**Material provided:**
- Opening Delimiter -

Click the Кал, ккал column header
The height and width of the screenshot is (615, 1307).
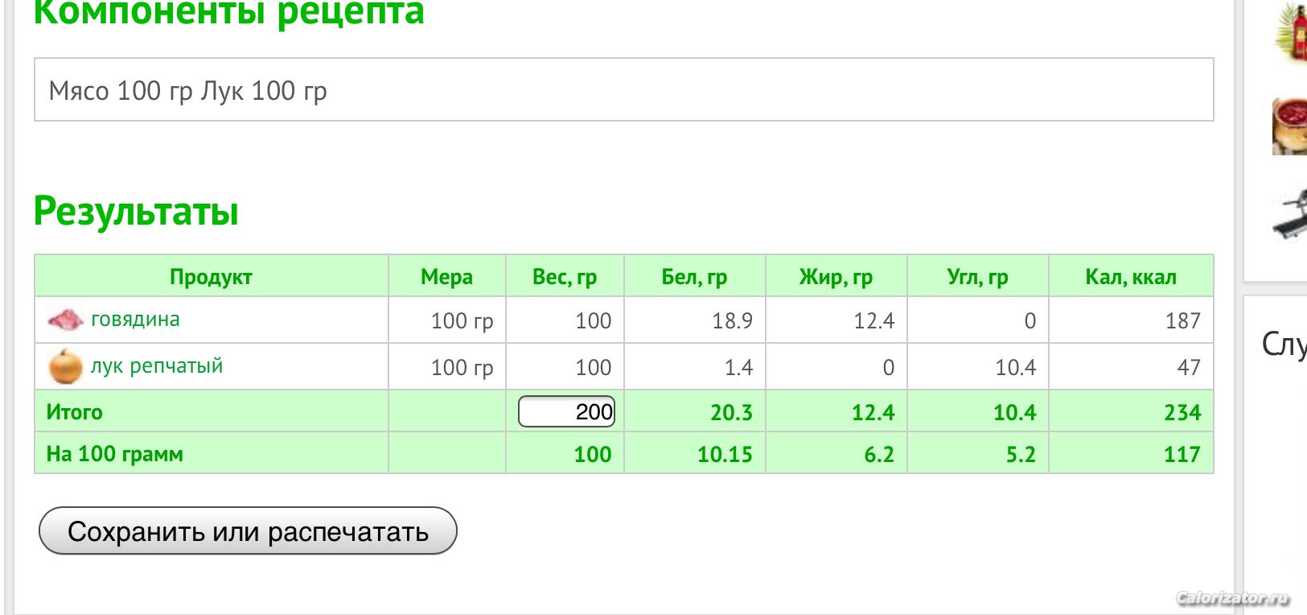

- Closing Delimiter -
- Opening Delimiter -

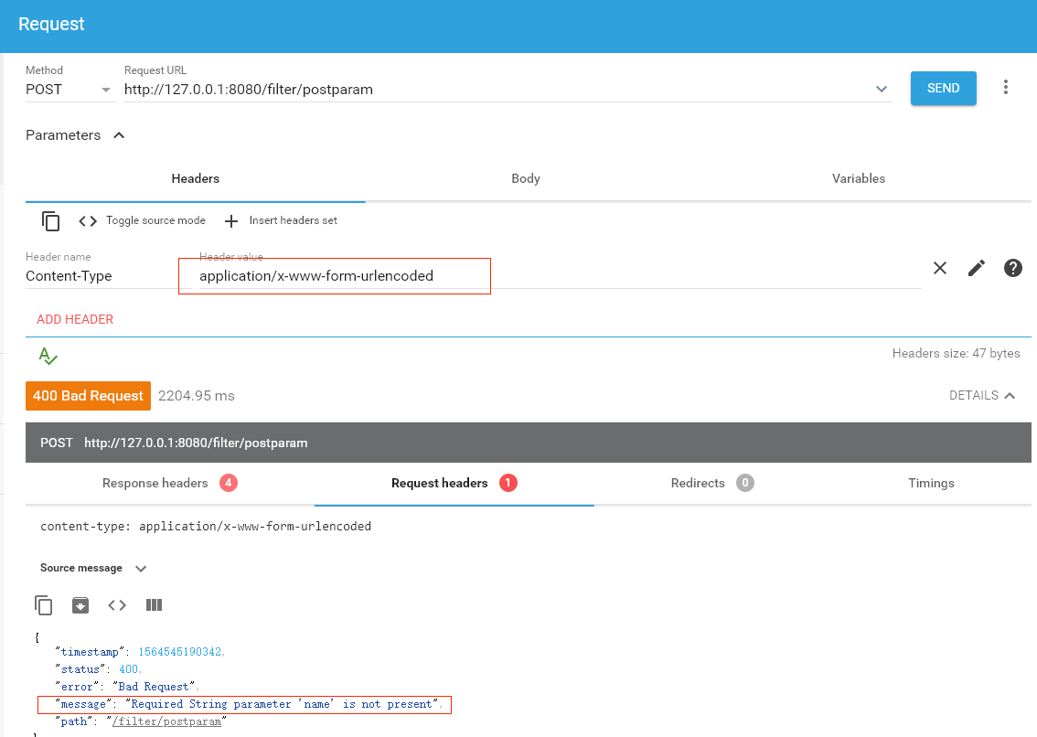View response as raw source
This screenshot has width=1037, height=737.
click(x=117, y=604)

- Closing Delimiter -

**Problem requirements:** Using the material above, transcribe exactly the lines from the line with "Click the Кал, ккал column header" to the line with "The height and"; both count, and nothing else goes in.

**Result of this exercise:**
Click the Кал, ккал column header
The height and width of the screenshot is (615, 1307).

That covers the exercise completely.